Evaluation of polypharmacy and its effects in geriatric age group patients applying to the internal diseases outpatient clinic
Polypharmacy and geriatry
Keywords:Drug-drug interaction, geriatrics, polypharmacy
Objective: The world population is aging and the elderly population is trying to cope with chronic diseases and multiple drug use. Polypharmacy can be defined as the combined use of four or more drugs. Pharmacokinetic and pharmacodynamic changes of drugs and drug-drug interactions in old age may affect this age group much more. In the study, it was aimed to determine the levels of drug interactions in geriatric age group patient prescriptions.
Methods: In this study, drug-drug interactions were investigated in outpatients over the age of 65 who had 4 or more drugs prescribed. A total of 119 prescriptions were included in the study. The average number of drugs in prescriptions is 5.23 (min 4 max 12).
Results: No statistically significant difference was found between the mean age of men and women in the study. The group of drugs that interact most frequently is antidiabetic drugs. In second place are diuretics and nonsteroidal anti-inflammatory drugs (NSAIDs); angiotensin converting enzyme (ACE) inhibitor drugs are in the third place.

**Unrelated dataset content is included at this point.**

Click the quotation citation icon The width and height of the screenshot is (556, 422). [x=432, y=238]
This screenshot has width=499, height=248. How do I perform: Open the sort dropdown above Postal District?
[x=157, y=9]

Conclusion: Prevention of polypharmacy and its related problems will benefit both the patient and the cost. By avoiding polypharmacy or at least by following guidelines when prescribing, geriatric patients' drug compliance will increase, all side effects and interactions that may be caused by inappropriate drug use will be kept to a minimum, and possible hospitalizations and health expenses will be reduced in this way.